Optoelectronic In‐Ga‐Zn‐O Memtransistors for Artificial Vision System

An artificial vision system that can simulate the visual functions of human eyes is required for biological robots. Here, In‐Ga‐Zn‐O memtransistors using a naturally oxidized Al2O3 and an ion gel as a common gate stacking dielectric is proposed. Positive charge trapping in the Al2O3 layer can be induced by modulating the gate voltage, which causes the back sweep subthreshold swing (SS) of the device to break the physical limit (≥60 mV per decade at room temperature), and the minimum SS is as low as 26.4 mV per decade. In addition, photogenerated charges in the device are captured at the In‐Ga‐Zn‐O channel/ion gel interface due to the superposition of the additional electric field generated by positive charges trapped in the Al2O3 layer and the external gate electric field. Thus, persistent photoconductivity is observed in the In‐Ga‐Zn‐O memtransistors. Finally, by employing the optoelectronic memristive functions of In‐Ga‐Zn‐O memtransistors, an artificial vision system based on artificial retinal array (ARA) and artificial neural network is proposed. An obvious improvement in the recognition rate and efficiency with the use of ARA for the image preprocessing is achieved. This study provides a new strategy for the realization of artificial vision systems.

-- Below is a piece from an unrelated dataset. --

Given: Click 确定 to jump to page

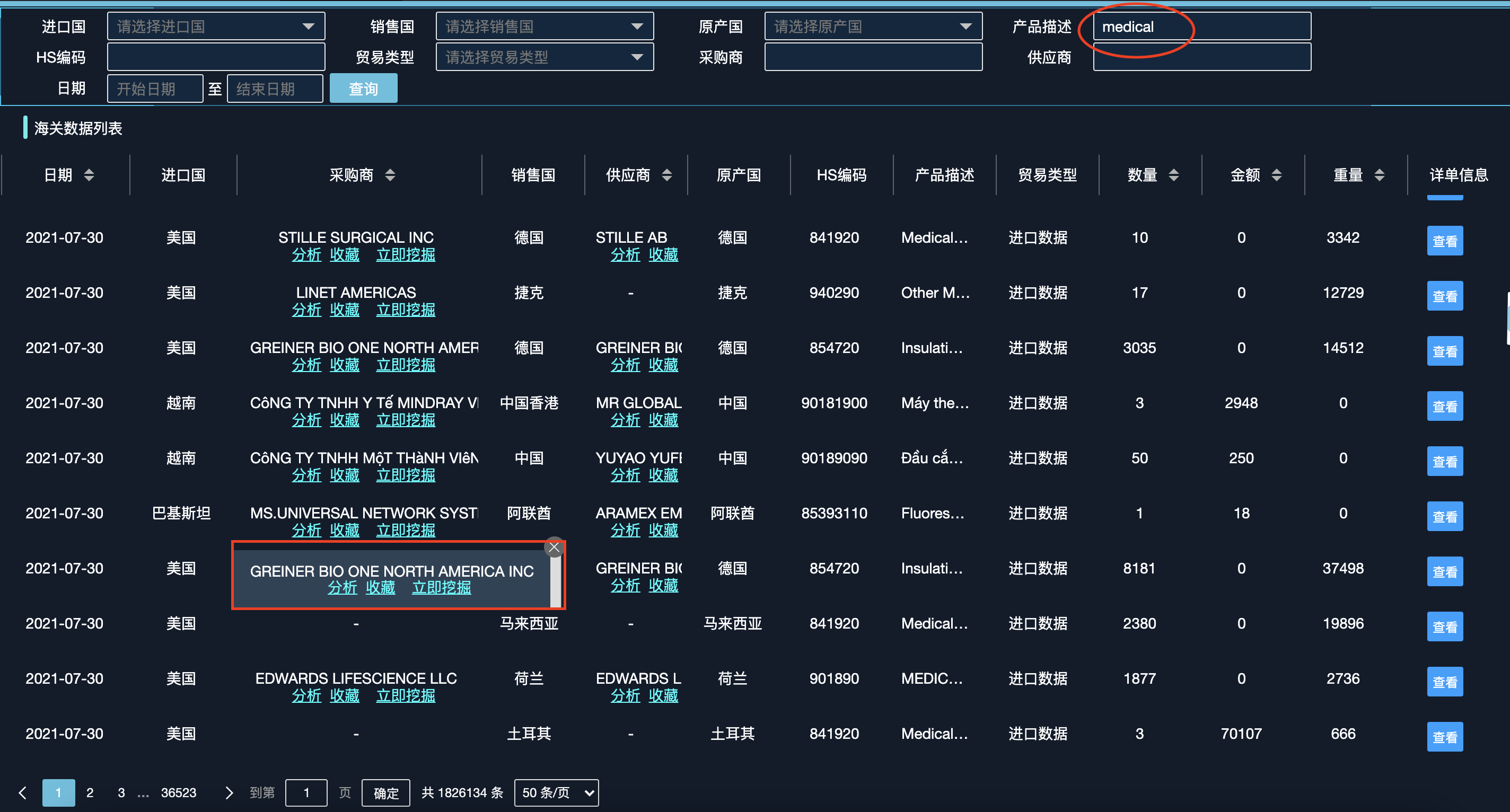Looking at the screenshot, I should click(385, 792).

Optoelectronic In‐Ga‐Zn‐O memtransistors with a sub−60 mV per decade switching is fabricated. By employing the optoelectronic memristive functions of In‐Ga‐Zn‐O memtransistors, an artificial vision system based on artificial retinal array and artificial neural network is proposed. An obvious improvement in the recognition rate and efficiency with the use of artificial retinal array for the image preprocessing is achieved.